● EXERCISE BRIEF
The answer should contain only the lines running from the line with "This screenshot has width=483, height=652." to the end of the material, reproduced verbatim.

● EXERCISE MATERIALS
============================================================

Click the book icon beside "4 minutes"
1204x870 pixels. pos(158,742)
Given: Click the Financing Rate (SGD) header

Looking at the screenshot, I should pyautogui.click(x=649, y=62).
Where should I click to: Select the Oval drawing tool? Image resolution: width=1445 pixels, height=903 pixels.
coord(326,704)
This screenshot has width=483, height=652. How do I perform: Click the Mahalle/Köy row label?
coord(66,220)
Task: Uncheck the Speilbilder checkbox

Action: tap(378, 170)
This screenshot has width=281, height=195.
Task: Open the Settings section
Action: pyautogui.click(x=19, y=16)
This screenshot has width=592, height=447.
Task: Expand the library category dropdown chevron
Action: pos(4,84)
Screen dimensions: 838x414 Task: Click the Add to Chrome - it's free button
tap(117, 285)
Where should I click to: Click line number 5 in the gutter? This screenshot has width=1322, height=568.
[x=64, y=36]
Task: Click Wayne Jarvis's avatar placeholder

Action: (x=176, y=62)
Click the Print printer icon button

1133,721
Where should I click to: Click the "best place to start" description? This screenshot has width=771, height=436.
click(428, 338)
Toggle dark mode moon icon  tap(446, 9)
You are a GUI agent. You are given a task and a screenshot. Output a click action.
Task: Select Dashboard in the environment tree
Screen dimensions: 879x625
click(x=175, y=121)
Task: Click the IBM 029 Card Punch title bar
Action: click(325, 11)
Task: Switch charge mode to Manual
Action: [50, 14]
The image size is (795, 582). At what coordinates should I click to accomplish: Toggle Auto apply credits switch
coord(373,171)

============================================================

● RESULT FOR THIS EXERCISE
This screenshot has width=483, height=652. How do I perform: Click the Mahalle/Köy row label?
coord(66,220)
Task: Uncheck the Speilbilder checkbox

Action: tap(378, 170)
This screenshot has width=281, height=195.
Task: Open the Settings section
Action: pyautogui.click(x=19, y=16)
This screenshot has width=592, height=447.
Task: Expand the library category dropdown chevron
Action: pos(4,84)
Screen dimensions: 838x414 Task: Click the Add to Chrome - it's free button
tap(117, 285)
Where should I click to: Click line number 5 in the gutter? This screenshot has width=1322, height=568.
[x=64, y=36]
Task: Click Wayne Jarvis's avatar placeholder

Action: (x=176, y=62)
Click the Print printer icon button

1133,721
Where should I click to: Click the "best place to start" description? This screenshot has width=771, height=436.
click(428, 338)
Toggle dark mode moon icon  tap(446, 9)
You are a GUI agent. You are given a task and a screenshot. Output a click action.
Task: Select Dashboard in the environment tree
Screen dimensions: 879x625
click(x=175, y=121)
Task: Click the IBM 029 Card Punch title bar
Action: click(325, 11)
Task: Switch charge mode to Manual
Action: [50, 14]
The image size is (795, 582). At what coordinates should I click to accomplish: Toggle Auto apply credits switch
coord(373,171)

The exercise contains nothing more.